3. [Integrating miloR in scanpy/anndata workflow](https://github.com/MarioniLab/milo_analysis_2020/blob/main/notebooks/milo_in_python.ipynb) (see also [`milopy`](https://github.com/emdann/milopy) for a full workflow in python)
4. [Specifying contrasts of interest for differential abundance testing with Milo](https://bioconductor.org/packages/release/bioc/vignettes/miloR/inst/doc/milo_contrasts.html)
5. [Using a mixed effect model for dependendent samples](https://www.bioconductor.org/packages/release/bioc/vignettes/miloR/inst/doc/milo_glmm.html)
### Example work flow
An example of the `Milo` work flow to get started:
```{r}
data(sim_trajectory)
milo.meta <- sim_trajectory$meta
milo.obj <- Milo(sim_trajectory$SCE)
milo.obj
```
Build a graph and neighbourhoods.
```{r}
milo.obj <- buildGraph(milo.obj, k=20, d=30)

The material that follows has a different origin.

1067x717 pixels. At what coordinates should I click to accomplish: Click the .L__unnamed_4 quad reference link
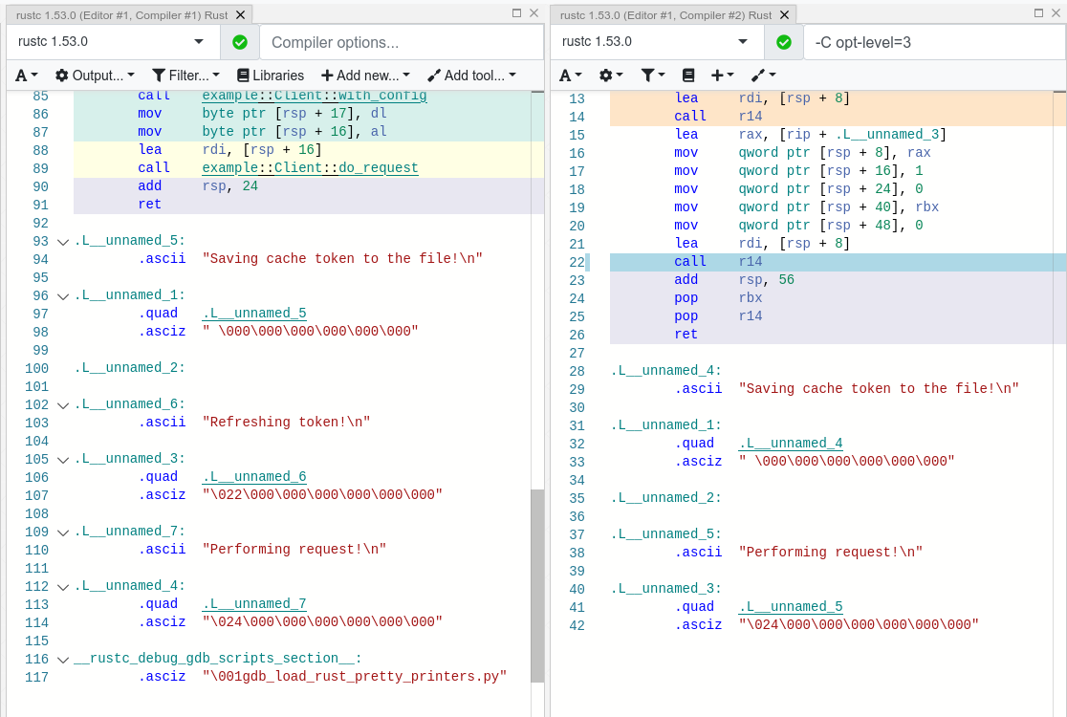click(790, 442)
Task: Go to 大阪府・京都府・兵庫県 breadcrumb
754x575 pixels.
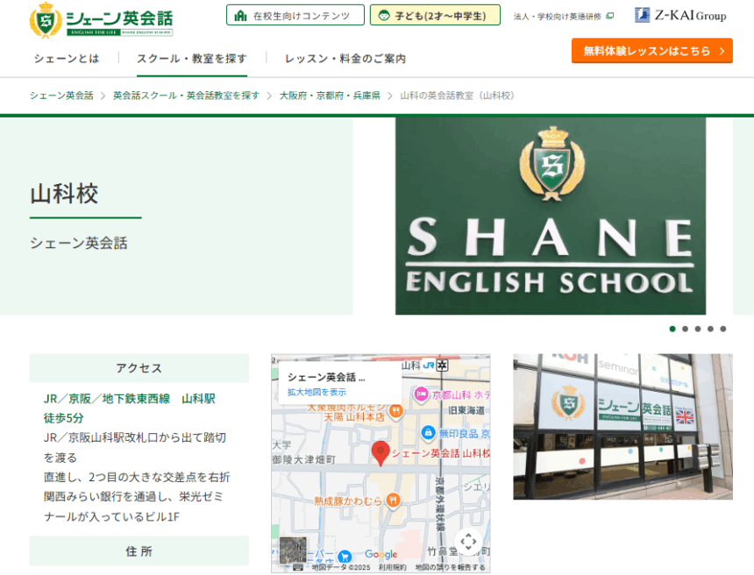Action: click(330, 96)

milo.obj <- makeNhoods(milo.obj, k=20, d=30, refined=TRUE, prop=0.2)
```
Calculate distances, count cells according to an experimental design and perform DA testing.
```{r}
milo.obj <- calcNhoodDistance(milo.obj, d=30)
milo.obj <- countCells(milo.obj, samples="Sample", meta.data=milo.meta)

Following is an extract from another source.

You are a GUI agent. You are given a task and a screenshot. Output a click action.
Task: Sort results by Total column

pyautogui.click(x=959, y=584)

milo.design <- as.data.frame(xtabs(~ Condition + Sample, data=milo.meta))
milo.design <- milo.design[milo.design$Freq > 0, ]
rownames(milo.design) <- milo.design$Sample
milo.design <- milo.design[colnames(nhoodCounts(milo.obj)),]
milo.res <- testNhoods(milo.obj, design=~Condition, design.df=milo.design)
head(milo.res)
```
### Support
For any feature request or bug report please create a new issue in this repository. If you have an error or code-based query, please provide
the executed code and the preceding code from the point of constructing the `Milo` object, along with the output of your `sessionInfo()` - this will help
us immeasurably to diagnose the issue. If you are seeking general advice on Milo, differential abundance testing, etc, then please create a new post on
the [Bioconductor forum](https://support.bioconductor.org/).
### Contributions
We welcome contributions and suggestions from the community (though we may not take them onboard if they don't align with our development roadmap - please
don't be offended). Please submit the initial idea as an issue, which we will discuss and ask for refinements/clarifications. If we approve the idea, then
please open a pull request onto the __devel__ branch, from which we will begin a review process. To smooth the process, please note that code changes must be
backwards compatible, and must include all relevant unit tests.
### Reporting issues
Milo is under (semi)continuous development, but it has also been around for a couple of years. That means (hopefully) most of the common bugs have been
identified. If you have an error or issue to raise, first make sure you are using the most up to date version, either via Bioconductor, or from the Main
branch of the repo. Please also make sure to check if your problem has arisen before by looking at both the open _and closed_ issues. If neither of these
solve your problem, then please open a new issue describing the problem in full, with code and a minimally reproducible example. Don't forget to include
the output of your `sessionInfo()` as well. Thanks.